基于硫酸根自由基的微生物灭活技术研究进展

Sulfate radical-based advanced oxidation processes for water disinfection

基于硫酸根自由基(SO_(4)^(−·))的高级氧化工艺(advanced oxidation processes,AOPs),因其具有强氧化性及广泛pH适应范围,对不同微生物如抗氯菌、真菌及病毒等均具有广谱灭菌性,且在反应过程中仅产生极少量卤代副产物,因此在再生水、地下水或是应急场所中病原微生物灭活应用方面具有十分广阔的发展前景.本文概述了基于SO_(4)^(−·)的不同AOPs(如金属辅助、光辅助、碱辅助及压电催化)对各类致病微生物和指示微生物的灭活动力学响应,并揭示了其对病原微生物的灭活机制,主要为先破坏细胞膜通透性,进而引发酶和基因组损伤,从而有效抑制并彻底灭活病原微生物.此外,本文还总结和讨论了水质参数(如pH、温度和各种水基质)对基于SO_(4)^(−·)的AOPs消毒效果的影响,并对该体系中副产物的生成进行了调研和讨论.最后在结论中总结了综述中的关键点,并对将该工艺应用于实际工程中的知识缺口、研究需求和设计需要做出展望.

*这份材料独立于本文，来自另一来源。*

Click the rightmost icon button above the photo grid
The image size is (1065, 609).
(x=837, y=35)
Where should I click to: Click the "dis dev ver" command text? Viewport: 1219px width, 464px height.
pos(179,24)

Sulfate radical(SO_(4)^(−·))-based advanced oxidation processes(AOPs) have emerged as promising technologies for inactivation of pathogenic microorganisms in water and wastewater, due to the high oxidation potential of SO_(4)^(−·)towards different microorganisms, such as chlorine-resistant bacteria, fungi and viruses;strong oxidation at wide range of pH adaptation, and the negligible formation of undesired halogenated byproducts, which is suitable to be applied in reclaimed water,underground water or emergency places. This work provides an overview on the kinetic responses of various pathogenic/indicator microorganisms in different SO_(4)^(−·)-based AOPs(e.g., metal-assisted,light-assisted, and piezo-catalytic ones) and the mechanisms responsible for the inactivation, mainly including membrane permeability is first destroyed, which leads to enzyme and genome damage, thus effectively inhibiting and inactivating pathogenic microorganisms. The effects of water matrix(e.g., pH, temperature, and various water matrix) on the disinfection efficacies have also been reviewed and discussed. The formation of undesired byproducts in the SO_(4)^(−·)based AOPs was also reviewed and discussed. Key points from the review are summarized in the conclusive remarks. Knowledge gaps, research needs, and design requirements of engineering applications of these processes in realworld practice are proposed as future perspectives.